Thursday, August 11, 2011

Big green weenie strikes again

I know, I know: Semper Gumby is the motto of a Marine wife. But, of course, I'm one of those people who gets really excited about the little things and my mind being stuck that Saturday was our big day. I just kept thinking, "I deserve this, he'll be home on the first flight. A month later for a birthday celebration is ok, right?" WRONG.

The big green weenie has struck again. I will be waiting until sunrise on Sunday morning to welcome my husband home. A lovely twelve whole hours after all of my friends welcome their husbands home. While they're nestled in their beds, I'll be waiting anxiously at the squadron. At least the outcome is worth it.

I feel like we always have the worst luck with the Marine Corps. If it wasn't painful enough for them to leave on my birthday, it's more painful to have my friends text me to make sure I know that my husband isn't coming home with theirs on Saturday, but he will, in fact, be coming home on Sunday. Well thanks for the big slap in the face. It stings pretty bad.

I understand it's a whopping 12 hours less that I get with my husband, but for being messed around with so much, isn't there anything that can make up for it? Yes, it would be getting the past three years of waiting on pins and needles back. However, that won't happen. We won't get these times spent apart back. I won't get to spend as much time with my husband as I'd like before he leaves for a seven month deployment.

There is something we get out of it though...

We get to be together forever, no more involuntary separation after the Marine Corps. We get to be an extremely strong couple who has gone through more than many, many couples have ever gone through. In fact, we will have gone through more than 99% of relationships, since the military wife makes up less than 1% of the population in the United States. We get a reunion: that first hug, kiss, all your worries for the past 7 months gone in an instant. For that, I am extremely grateful and I know we will overcome anything the Corps throws at us, especially deployment.

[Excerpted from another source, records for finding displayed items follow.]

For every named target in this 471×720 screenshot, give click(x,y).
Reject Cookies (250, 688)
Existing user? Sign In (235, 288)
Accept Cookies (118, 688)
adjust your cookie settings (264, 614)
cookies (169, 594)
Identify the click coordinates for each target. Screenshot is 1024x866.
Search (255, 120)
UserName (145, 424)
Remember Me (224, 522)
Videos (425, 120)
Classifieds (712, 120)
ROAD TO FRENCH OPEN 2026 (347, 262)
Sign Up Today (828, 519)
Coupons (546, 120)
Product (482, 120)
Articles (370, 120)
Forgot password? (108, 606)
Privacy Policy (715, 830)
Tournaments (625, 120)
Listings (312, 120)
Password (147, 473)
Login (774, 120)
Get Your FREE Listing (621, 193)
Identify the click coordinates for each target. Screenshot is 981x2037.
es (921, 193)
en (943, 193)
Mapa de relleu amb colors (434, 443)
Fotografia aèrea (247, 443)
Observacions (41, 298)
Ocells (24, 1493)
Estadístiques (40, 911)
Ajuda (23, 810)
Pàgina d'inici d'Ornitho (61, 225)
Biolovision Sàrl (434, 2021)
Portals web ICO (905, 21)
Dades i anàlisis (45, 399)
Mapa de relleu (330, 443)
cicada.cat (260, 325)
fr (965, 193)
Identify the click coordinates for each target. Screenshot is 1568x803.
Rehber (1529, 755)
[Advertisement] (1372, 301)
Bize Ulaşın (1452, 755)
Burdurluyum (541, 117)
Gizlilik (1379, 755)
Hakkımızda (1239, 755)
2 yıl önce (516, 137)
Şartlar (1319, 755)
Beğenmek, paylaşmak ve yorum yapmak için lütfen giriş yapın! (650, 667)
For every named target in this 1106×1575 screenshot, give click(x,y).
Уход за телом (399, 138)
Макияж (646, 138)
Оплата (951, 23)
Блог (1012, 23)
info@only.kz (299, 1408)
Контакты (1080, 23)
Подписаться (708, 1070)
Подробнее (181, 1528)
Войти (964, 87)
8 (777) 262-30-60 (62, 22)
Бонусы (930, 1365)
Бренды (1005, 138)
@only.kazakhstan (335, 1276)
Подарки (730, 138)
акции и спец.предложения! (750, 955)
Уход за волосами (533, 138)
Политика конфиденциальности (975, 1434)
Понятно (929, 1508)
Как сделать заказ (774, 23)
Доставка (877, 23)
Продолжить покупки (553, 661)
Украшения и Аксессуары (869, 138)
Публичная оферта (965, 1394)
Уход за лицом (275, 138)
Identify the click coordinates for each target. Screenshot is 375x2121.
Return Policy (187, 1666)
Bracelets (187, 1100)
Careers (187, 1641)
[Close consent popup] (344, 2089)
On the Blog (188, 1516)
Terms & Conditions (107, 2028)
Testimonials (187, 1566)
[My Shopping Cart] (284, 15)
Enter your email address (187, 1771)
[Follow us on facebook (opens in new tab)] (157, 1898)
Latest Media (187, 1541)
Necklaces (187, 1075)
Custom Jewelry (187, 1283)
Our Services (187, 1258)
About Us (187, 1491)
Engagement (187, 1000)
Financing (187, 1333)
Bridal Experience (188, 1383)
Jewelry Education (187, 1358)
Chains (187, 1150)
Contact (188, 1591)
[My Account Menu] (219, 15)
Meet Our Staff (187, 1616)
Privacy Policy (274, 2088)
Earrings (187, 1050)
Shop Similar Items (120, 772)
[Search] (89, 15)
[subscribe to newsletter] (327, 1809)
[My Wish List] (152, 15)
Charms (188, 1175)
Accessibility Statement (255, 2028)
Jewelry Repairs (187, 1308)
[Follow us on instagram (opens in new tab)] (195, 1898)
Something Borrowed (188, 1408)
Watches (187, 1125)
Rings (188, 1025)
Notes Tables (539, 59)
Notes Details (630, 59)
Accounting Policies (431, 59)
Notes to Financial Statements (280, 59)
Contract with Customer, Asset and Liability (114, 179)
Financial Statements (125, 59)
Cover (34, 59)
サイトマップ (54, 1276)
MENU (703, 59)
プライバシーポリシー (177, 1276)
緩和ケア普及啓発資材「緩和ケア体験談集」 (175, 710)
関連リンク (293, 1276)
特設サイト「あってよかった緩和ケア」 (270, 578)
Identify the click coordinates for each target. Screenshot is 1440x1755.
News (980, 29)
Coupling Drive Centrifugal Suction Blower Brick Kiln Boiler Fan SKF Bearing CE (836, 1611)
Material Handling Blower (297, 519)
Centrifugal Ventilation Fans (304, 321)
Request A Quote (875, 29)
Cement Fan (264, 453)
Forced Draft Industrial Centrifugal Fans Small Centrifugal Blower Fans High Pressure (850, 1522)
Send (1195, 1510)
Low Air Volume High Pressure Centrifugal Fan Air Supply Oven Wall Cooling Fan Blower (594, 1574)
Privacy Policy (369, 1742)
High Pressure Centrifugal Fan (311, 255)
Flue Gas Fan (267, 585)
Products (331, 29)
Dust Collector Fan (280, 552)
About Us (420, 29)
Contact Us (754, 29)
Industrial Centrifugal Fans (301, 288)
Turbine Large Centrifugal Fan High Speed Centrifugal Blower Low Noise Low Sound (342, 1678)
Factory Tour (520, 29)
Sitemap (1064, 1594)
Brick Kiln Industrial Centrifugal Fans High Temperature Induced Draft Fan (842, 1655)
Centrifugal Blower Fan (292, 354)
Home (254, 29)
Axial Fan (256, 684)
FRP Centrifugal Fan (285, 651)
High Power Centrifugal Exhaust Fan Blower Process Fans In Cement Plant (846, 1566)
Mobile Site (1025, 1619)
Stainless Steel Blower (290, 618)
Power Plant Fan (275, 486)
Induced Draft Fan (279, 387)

I've got a newfound faith today, remembering that 1 year ago on this day I was welcoming my then boyfriend home from deployment. It was the happiest day of my life. So much has changed since then, but I know it's for the better. I am now a Marine wife. I now live 500 miles away from my family. I, again, have something to look forward to in 3 days and in 9 months (ha, ha, not prego! Just homecoming :P ). Most of all, I know that I made the right choice in this lifestyle, because it's the reunion that makes the title of "Marine wife" worth while.

1 comment:

  1. Sometimes it is hard not to feel overwhelmed and angry with the military. Sounds like you have a good attitude about making it through it.